Dia terdiam. "Itu paling temen aku."
Saat itu, entah apa yang bisa kulakukan untuk memperlihatkan betapa marahnya aku. Rasanya mau meledak saat itu juga. Hari ini, adalah Langit pertama kali datang ke rumahku, oke, dia memang pernah datang sekali, tapi yang ini anggap saja kunjungan formal. Tapi, mau marah juga bagaimana?! Dia kan dikerjai temannya! Tapi aku benar-benar mau marah sekarang. "Kenapa diem aja?"
"Apanya?!"
"Biasa aja kali. Mumpung kamu udah disini, sekalian ajak aku makan, dong."
"Ajak makan gimana?! Kamu tau tadi tuh aku ada janji penting-super penting, yang lebih penting dari Rapat Paripurna, dan aku harus ninggalin itu karena kamu! Bayangin, dooooong! Lain kali jangan main-main!" sumpah rasanya aku mau menangis sekarang. Ah, aku hanya membuang waktuku! Aku harus cepat-cepat kembali ke rumah, Langit pasti sudah datang! "Soal traktiran itu, kamu harus bikin janji dulu, kalau kubilang nggak bisa, berarti emang ada yang bener-bener penting. Ngerti, kan?"

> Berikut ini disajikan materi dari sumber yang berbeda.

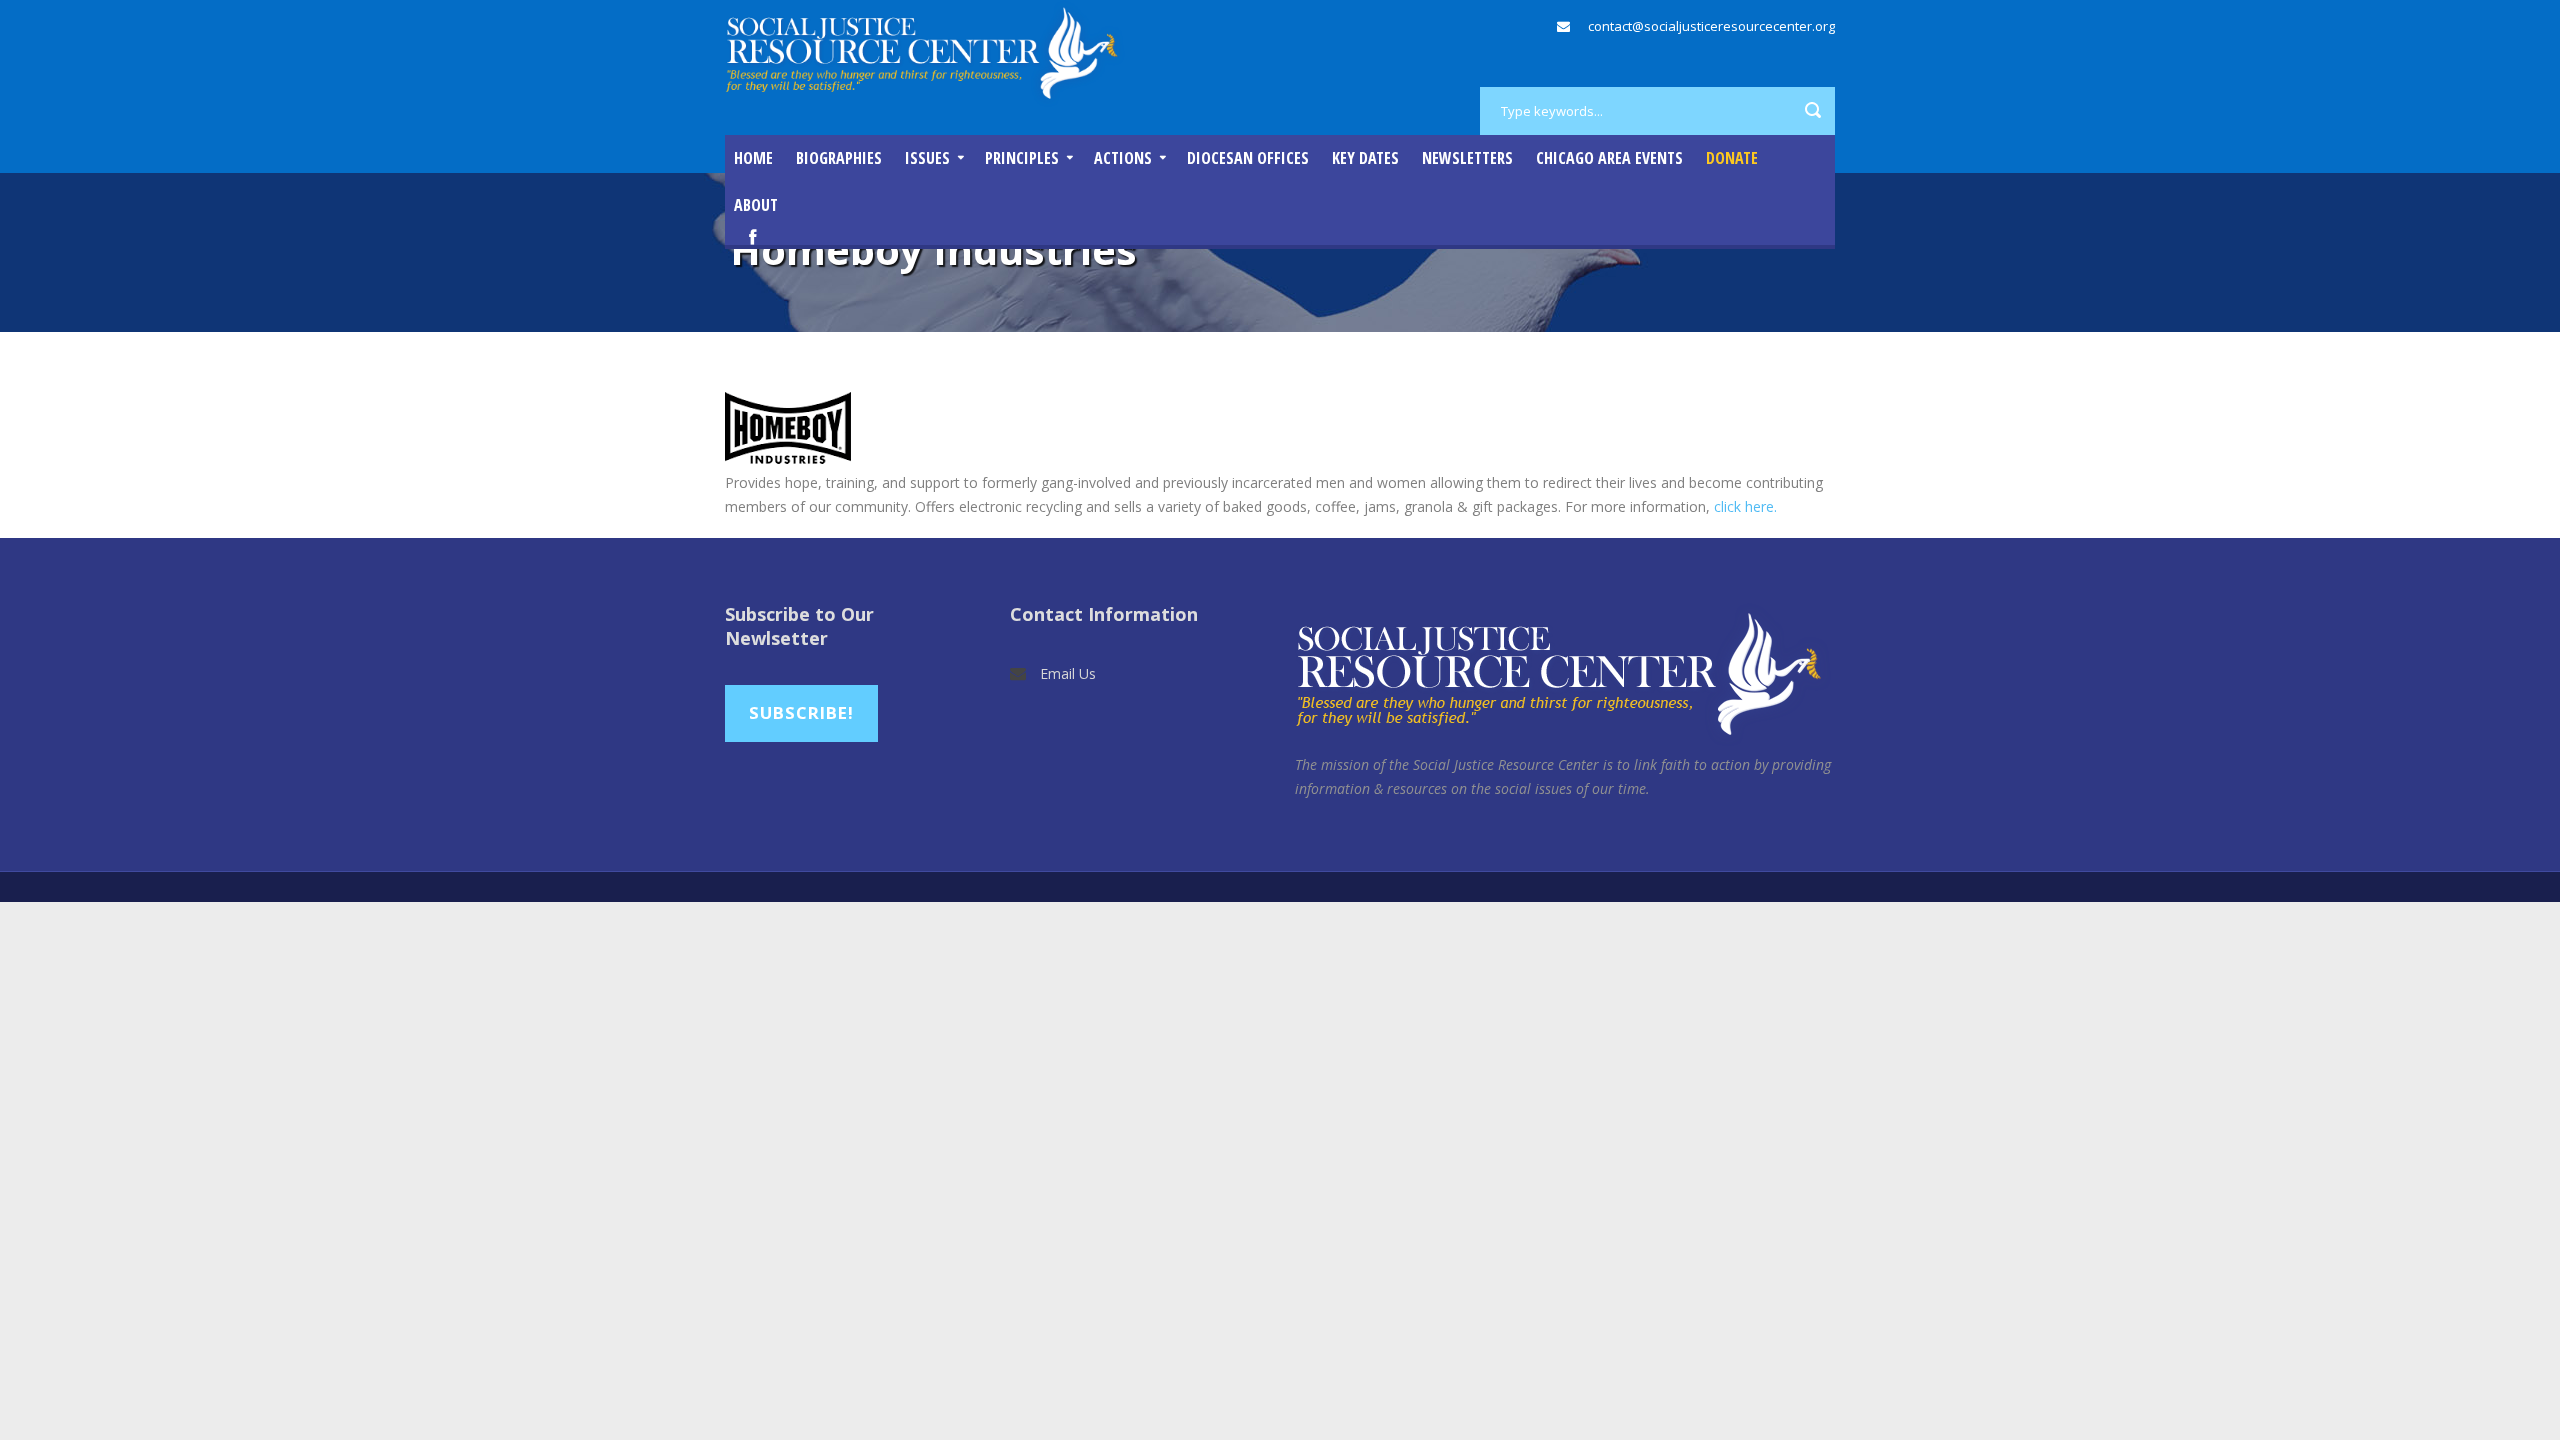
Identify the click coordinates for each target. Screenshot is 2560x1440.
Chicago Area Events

Dia hanya tertawa sinis seolah mengejek. "Yah, gimana juga kamu artinya peduli sama aku."
"Nggak!"
"Kalau gitu ngapain rela batalin janji yang lebih penting dari Rapat Paripurna? Ngapain jauh-jauh dari rumah kesini? Itu juga ngapain pake sendal jepit beda sebelah gitu." Aku menunduk, satu sandalku dan satunya lagi milik Ponyon. Ah, memalukan!

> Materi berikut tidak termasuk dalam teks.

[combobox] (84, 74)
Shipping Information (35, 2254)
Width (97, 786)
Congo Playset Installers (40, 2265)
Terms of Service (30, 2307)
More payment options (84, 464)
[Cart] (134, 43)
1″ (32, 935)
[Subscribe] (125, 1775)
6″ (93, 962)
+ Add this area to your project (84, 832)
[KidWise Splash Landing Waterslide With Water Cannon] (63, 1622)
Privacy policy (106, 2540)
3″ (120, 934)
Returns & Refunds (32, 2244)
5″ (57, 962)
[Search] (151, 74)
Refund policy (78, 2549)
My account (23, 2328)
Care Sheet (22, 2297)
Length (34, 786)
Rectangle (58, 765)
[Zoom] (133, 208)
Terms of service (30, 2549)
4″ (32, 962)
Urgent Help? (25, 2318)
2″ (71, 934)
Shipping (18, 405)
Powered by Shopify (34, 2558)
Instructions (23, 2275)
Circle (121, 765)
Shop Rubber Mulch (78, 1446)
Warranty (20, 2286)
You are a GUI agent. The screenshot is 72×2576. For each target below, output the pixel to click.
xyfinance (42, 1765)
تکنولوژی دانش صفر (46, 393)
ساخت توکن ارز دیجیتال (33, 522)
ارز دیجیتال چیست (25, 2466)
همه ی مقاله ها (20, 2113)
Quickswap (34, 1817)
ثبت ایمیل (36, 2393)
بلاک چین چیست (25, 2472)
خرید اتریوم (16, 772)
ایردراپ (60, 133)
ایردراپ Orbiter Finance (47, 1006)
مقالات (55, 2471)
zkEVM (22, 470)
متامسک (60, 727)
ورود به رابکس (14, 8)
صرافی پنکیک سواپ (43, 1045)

"I, ini, ini..." aku terbata-bata. "Ini namanya, ini tuh berarti aku punya hati nurani sebagai manusia, tau, nggak?! Jangan main-main sama orang baik!"
KAMU SEDANG MEMBACA
Belong To Me
Teen FictionDia adalah laki-laki yang selalu membuatku kehilangan kata-kata, laki-laki yang selalu membuatku lupa dimana seharusnya aku berada, laki-laki yang selalu membuatku lupa aku hanya gadis biasa. Tuhan, hidupku tidak mudah, hidupku tidak selalu menyenan...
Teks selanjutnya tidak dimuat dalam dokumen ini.